A member of the Committee with personal or third-party interest in the topics under discussion is required to disclose this to the Committee and, if this interest is in conflict with that of the Company, they must abstain from voting.

In all other cases, said member abstains from voting when, subject to verification of the voting intentions of the Chairman of the Committee (or the member acting in his stead), the vote of said member would be determining as to the Committee's decision to be taken (since this abstention is not taken into account for the purposes of calculating the relative decisionmaking quorum).

Pursuant to the OPC Procedure, in the event that the Committee is called upon to express a reasoned opinion on a transaction with related parties, all the members of the Committee must be unrelated parties pursuant to the Procedure itself. Otherwise, the principles indicated in the OPC Procedure apply.

(j) The meetings and resolutions of each Committee are recorded in minutes kept at the Company and signed by the Chairman of the Committee and by the Secretary (or, in the event of absence or impediment, by their substitutes). The draft minutes, drawn up by the Secretary, are submitted to the Chairman of the Committee and to the other members of the Committee, as well as to the statutory auditors who participated in the meeting, for their observations, on whose receipt the minutes are considered to have been approved by all the members. The archive of the minutes and the extracts of the same are full proof of the meetings and resolutions passed. Copies and extracts of the minutes are verified with a declaration of conformity signed by the Chairman of the Committee and by the Secretary.

With reference to the functions attributed to the Committees, please note the following.

In compliance with the Corporate Governance Code to which the Company has adhered as of 1 January 2021 and in continuity with the resolutions taken in the previous term, on 28 April 2023 the Board of Directors, following its renewal by the Shareholders' Meeting held on the same date, resolved:

(i) to grant to the Remuneration and Appointments Committee the duties and functions due pursuant to the BoD and Committees Regulations (see Section 8.2 of this Report);

(ii) to grant the Control and Risk Committee the tasks and functions pertaining to it pursuant to the BoD and Committees Regulations, which also include the relevant role and competences that the current Consob "Related Party Transactions" Regulation no. 17221/2010 grants to the committee made up of non-executive directors, the majority of whom are independent, as well as the competence in the field of sustainability (see Section 9.2 of this Report).
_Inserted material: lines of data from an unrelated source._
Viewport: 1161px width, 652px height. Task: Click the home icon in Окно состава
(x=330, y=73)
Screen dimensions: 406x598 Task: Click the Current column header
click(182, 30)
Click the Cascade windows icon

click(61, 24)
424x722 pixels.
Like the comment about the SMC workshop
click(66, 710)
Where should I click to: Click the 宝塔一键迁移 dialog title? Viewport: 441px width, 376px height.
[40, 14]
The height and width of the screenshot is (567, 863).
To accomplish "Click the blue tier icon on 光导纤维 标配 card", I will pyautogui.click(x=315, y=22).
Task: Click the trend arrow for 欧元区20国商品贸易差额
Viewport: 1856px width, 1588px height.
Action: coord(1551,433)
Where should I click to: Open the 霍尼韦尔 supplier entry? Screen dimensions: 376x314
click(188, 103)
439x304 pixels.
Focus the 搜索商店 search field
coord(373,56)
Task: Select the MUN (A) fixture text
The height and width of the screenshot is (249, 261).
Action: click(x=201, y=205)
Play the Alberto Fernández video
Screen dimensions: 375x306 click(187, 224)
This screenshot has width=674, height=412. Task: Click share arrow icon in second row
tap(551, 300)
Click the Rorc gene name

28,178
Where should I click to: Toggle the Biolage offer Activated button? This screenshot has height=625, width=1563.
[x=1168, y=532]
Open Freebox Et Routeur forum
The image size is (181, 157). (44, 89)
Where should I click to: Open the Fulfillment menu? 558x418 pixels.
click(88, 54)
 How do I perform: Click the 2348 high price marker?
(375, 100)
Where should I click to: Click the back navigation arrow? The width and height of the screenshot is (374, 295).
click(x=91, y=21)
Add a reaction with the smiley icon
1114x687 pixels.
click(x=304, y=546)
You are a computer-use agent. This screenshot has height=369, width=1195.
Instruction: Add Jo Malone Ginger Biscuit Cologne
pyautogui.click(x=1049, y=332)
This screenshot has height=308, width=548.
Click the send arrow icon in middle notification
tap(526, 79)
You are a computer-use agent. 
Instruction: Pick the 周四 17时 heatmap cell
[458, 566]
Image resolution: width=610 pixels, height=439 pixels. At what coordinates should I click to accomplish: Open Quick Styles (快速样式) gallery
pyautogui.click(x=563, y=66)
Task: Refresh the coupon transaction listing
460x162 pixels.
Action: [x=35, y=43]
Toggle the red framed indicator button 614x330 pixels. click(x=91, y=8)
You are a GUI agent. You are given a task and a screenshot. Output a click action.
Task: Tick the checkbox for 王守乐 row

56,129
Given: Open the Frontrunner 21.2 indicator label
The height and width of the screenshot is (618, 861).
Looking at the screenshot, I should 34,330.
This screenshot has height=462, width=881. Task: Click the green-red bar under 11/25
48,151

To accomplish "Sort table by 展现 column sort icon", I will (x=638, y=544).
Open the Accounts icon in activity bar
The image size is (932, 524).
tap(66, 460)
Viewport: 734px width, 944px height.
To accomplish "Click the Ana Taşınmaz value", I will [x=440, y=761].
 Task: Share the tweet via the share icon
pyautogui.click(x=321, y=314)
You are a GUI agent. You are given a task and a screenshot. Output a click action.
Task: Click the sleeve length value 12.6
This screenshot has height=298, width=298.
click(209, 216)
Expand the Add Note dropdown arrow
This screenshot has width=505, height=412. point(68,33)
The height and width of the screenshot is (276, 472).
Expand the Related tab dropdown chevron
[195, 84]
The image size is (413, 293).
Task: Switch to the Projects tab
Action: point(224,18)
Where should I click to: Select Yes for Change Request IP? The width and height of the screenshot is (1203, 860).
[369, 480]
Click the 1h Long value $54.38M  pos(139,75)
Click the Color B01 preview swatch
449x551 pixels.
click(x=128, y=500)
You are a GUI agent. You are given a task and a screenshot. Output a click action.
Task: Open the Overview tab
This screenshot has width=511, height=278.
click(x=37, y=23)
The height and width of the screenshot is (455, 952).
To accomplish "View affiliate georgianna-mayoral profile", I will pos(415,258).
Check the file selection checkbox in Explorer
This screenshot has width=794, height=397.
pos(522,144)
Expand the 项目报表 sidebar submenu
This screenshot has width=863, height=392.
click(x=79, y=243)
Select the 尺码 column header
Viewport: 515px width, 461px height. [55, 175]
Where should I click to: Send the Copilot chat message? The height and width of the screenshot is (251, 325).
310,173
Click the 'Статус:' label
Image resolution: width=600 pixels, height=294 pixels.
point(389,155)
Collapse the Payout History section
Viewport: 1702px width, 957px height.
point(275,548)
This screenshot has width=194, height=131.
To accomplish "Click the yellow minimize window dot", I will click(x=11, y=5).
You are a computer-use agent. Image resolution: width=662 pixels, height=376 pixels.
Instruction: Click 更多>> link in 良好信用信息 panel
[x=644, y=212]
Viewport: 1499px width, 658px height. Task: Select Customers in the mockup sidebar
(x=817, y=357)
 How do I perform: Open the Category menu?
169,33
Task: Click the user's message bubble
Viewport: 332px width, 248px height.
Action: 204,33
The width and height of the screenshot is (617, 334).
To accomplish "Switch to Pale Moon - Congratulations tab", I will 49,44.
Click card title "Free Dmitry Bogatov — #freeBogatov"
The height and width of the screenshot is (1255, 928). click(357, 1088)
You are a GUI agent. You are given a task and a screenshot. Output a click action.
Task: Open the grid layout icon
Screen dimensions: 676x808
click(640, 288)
With regard to competences relating to Transactions with Related Parties, it should be noted that following the loss by LU-VE of its "small company" qualification pursuant to art. 3 of the Consob Related Party Regulation, the Board provided to update the OPC Procedure, which differentiates the instruction and approval procedures to be applied for transactions of greater importance and those to be applied for those of lesser importance; Competence for the instruction and approval

of transactions of greater importance was assigned to the Independent Committee (please refer to Section 10 of this Report).

It should also be specified that, at the date of this report, the Board of Directors did not reserve to itself the performance of any function that the Corporate Governance Code attributes to the Committees.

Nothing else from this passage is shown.